**Your goal**
Copy the listing below word for word, from the line with "Given: Toggle the 最近更新されたコンテンツ filter" to the line with "Expand the pencil1208@ewetel.net account tree", and leave the pictures out of your answer.

**The input**
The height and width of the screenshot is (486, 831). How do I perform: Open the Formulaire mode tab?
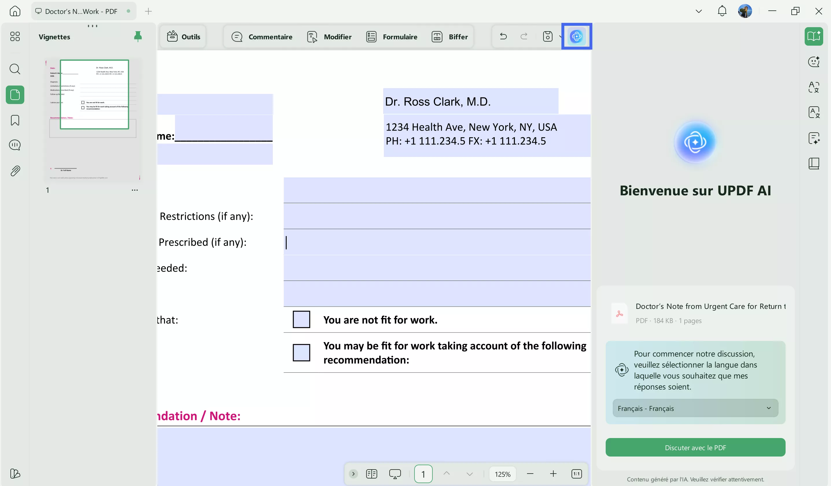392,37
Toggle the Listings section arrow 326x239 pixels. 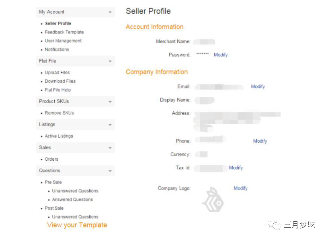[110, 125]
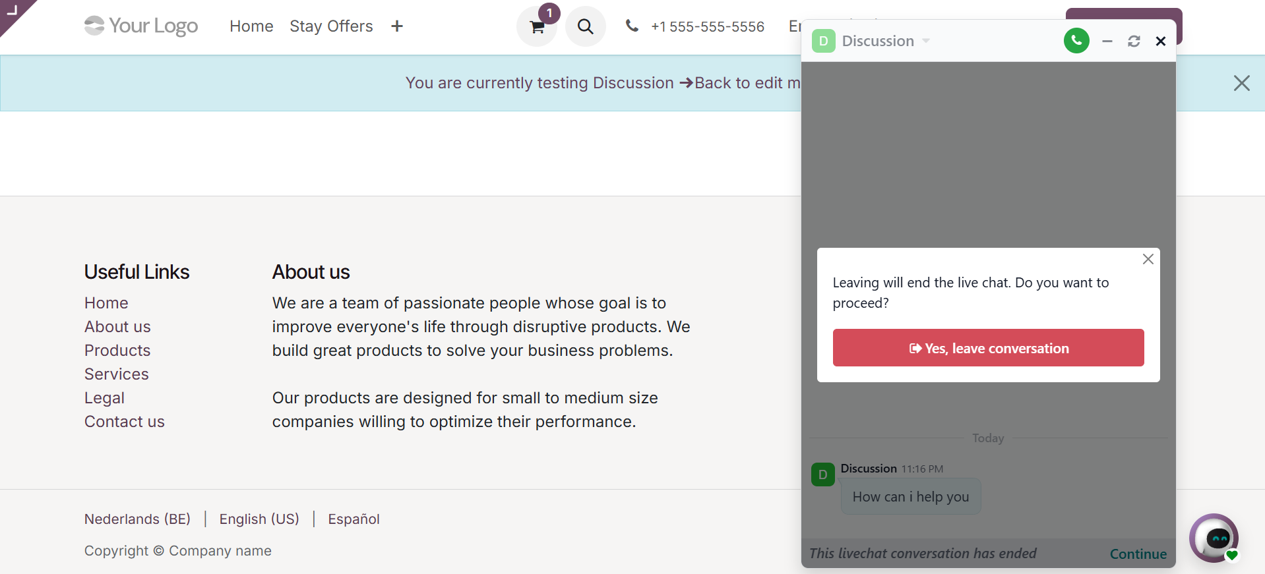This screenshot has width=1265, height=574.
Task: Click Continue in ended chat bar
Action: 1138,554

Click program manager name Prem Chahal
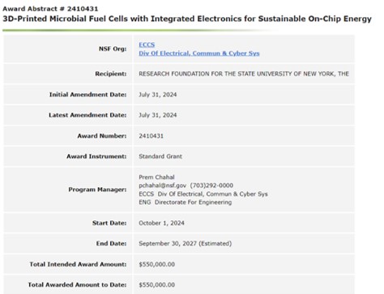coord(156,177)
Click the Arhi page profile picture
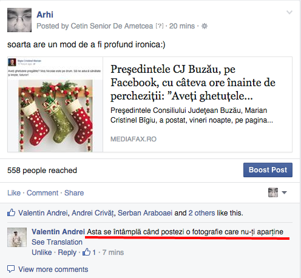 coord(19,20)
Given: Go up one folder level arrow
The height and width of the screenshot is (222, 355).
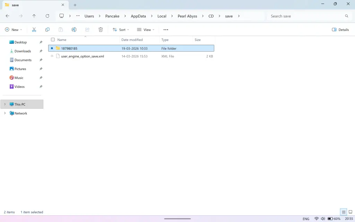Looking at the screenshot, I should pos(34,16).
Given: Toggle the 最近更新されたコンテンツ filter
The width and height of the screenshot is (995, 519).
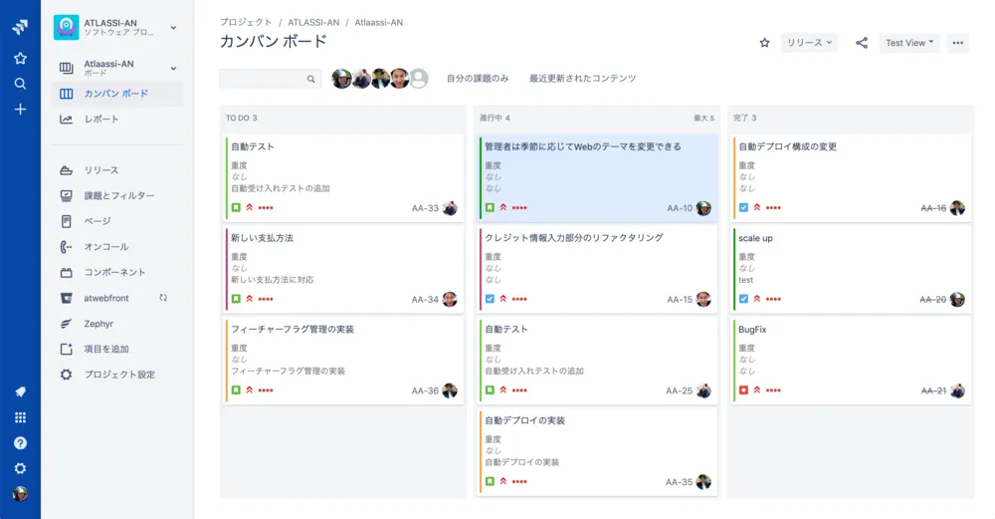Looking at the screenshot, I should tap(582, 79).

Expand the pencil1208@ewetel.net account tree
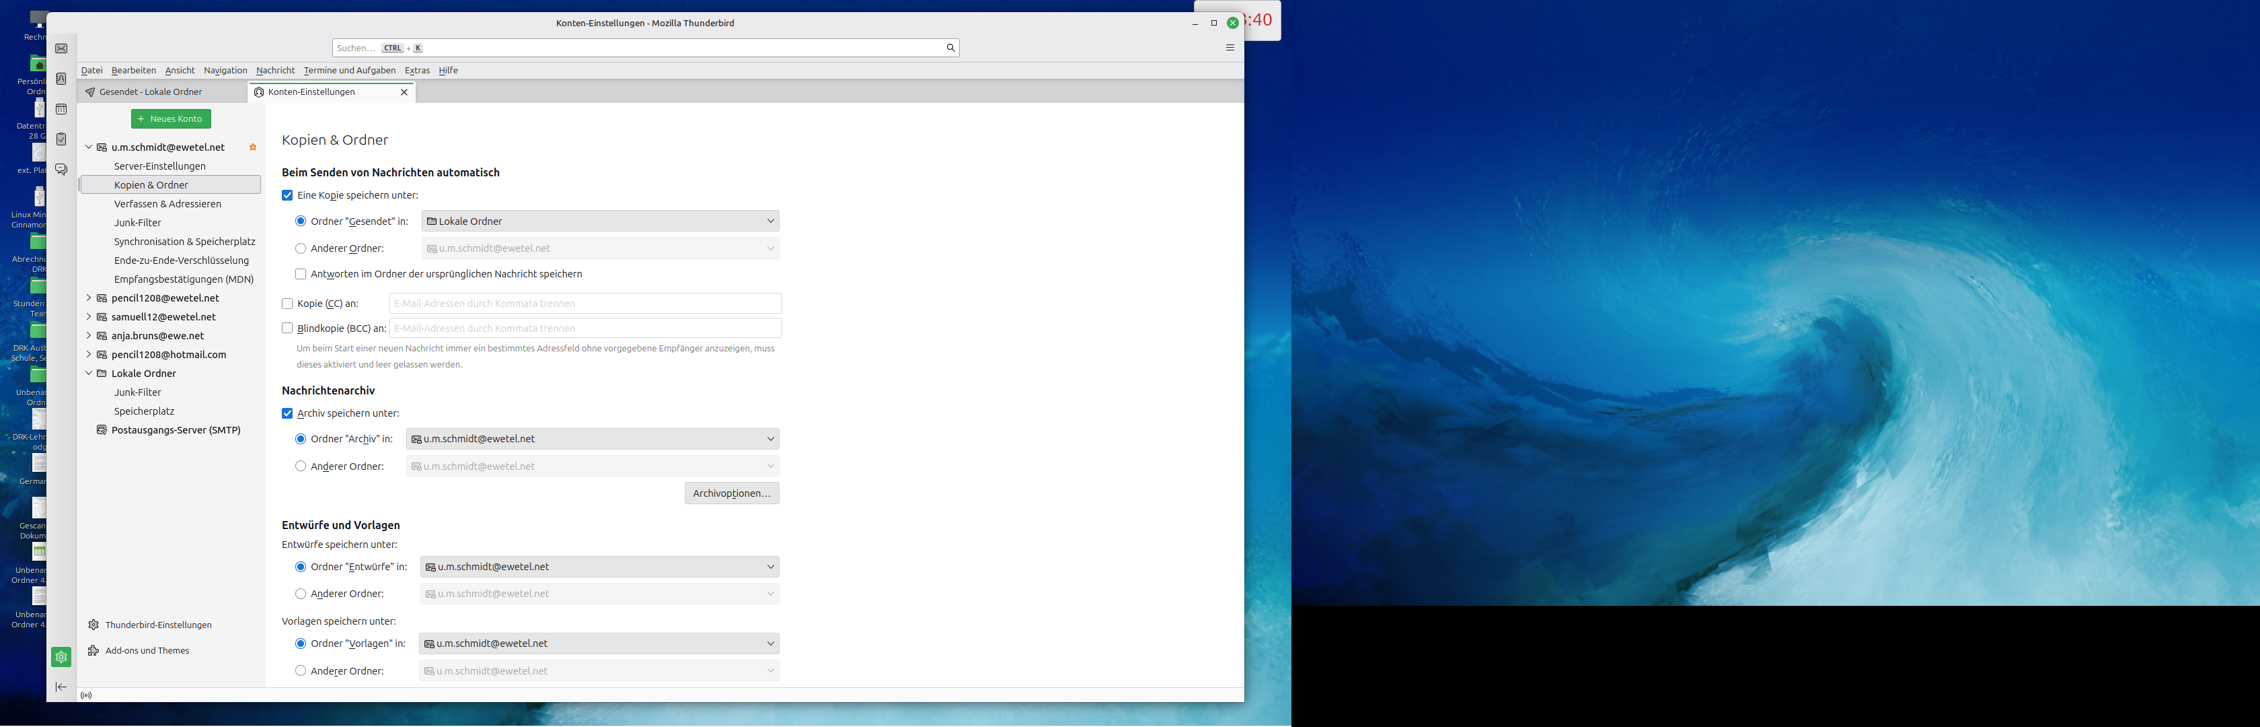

--

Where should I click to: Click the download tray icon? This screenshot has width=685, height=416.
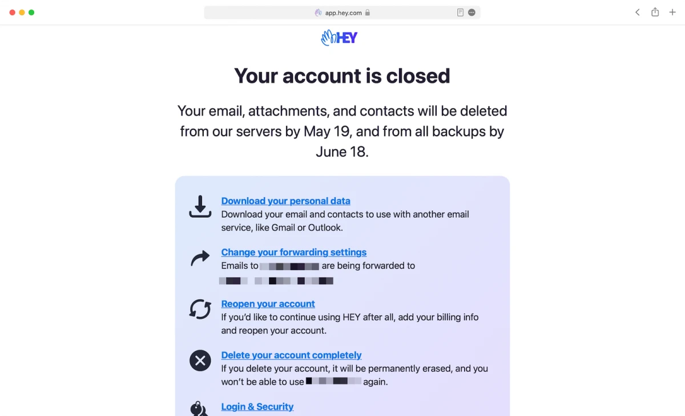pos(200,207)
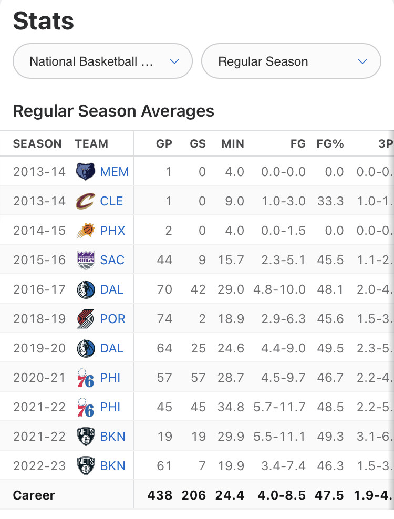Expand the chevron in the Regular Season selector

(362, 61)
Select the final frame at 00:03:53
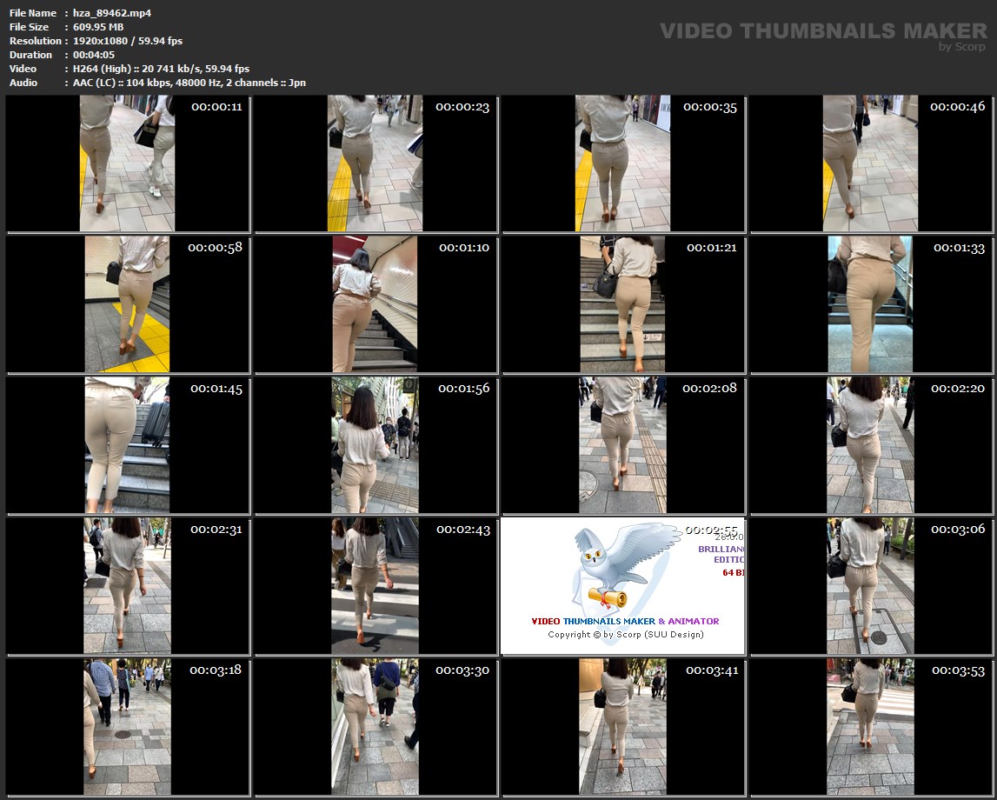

**Written reply**
Given: Toggle the 最近更新されたコンテンツ filter
The width and height of the screenshot is (995, 519).
Looking at the screenshot, I should tap(582, 79).

Expand the pencil1208@ewetel.net account tree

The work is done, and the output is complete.